Let n_it and y_it be the total and infested number of fruits observed in plant i = 1,..., 392 and time t = 1,..., 4, respectively. We assume that the number of infested fruits, Y_it, follows a binomial distribution with parameters n_it and π_it with a logistic link function, logit (π_it) = η_it. To describe the temporal trend in the infestation rates we followed Assunção et al. (2001), using as linear predictor polynomials of first (η_it = δ_i + γ_i t), or second order (η_it = δ_i + γ_it + ν_it² ).

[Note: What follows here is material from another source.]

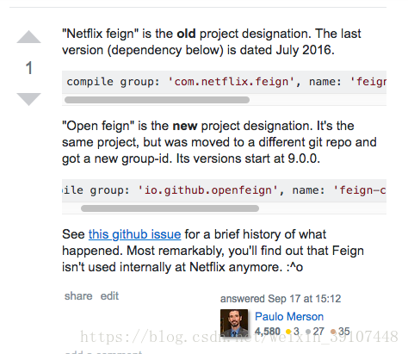Click the 4,580 reputation score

For the linear trend model, the parameter γ_i determines how the levels of infestation of the borer in each plant change over time. The posterior distribution of these parameters, perhaps summarized by the posterior mean, allows for spatial visualization of regions with different regimes such as increasing, stationary or decreasing infestation rates. For the models with a quadratic term, the growth rate is not constant in time, with its acceleration determined by ν_i. As models for time series, polynomial growth models are just a crude approximation. However, given the small number of time points for each plant, there were not enough measurements to experiment more sophisticated models.

The coefficients δ_i , γ_i , and ν_i of the growth models are random effects at the plant level, allowing for space-time interactions, that is, each plant has its own temporal regime of the infestation rate, and therefore, the temporal trend is possibly different for different plants. Several alternatives were considered to model these random effects a priori, as summarized in Table 1. The simplest choice is to assume a priori that all of random effects are distributed independently with a normal distribution with mean zero and unknown variance (models 1 and 5 of Table 1), that is, to assume that a priori the risk of infestation occurs independently among the plants.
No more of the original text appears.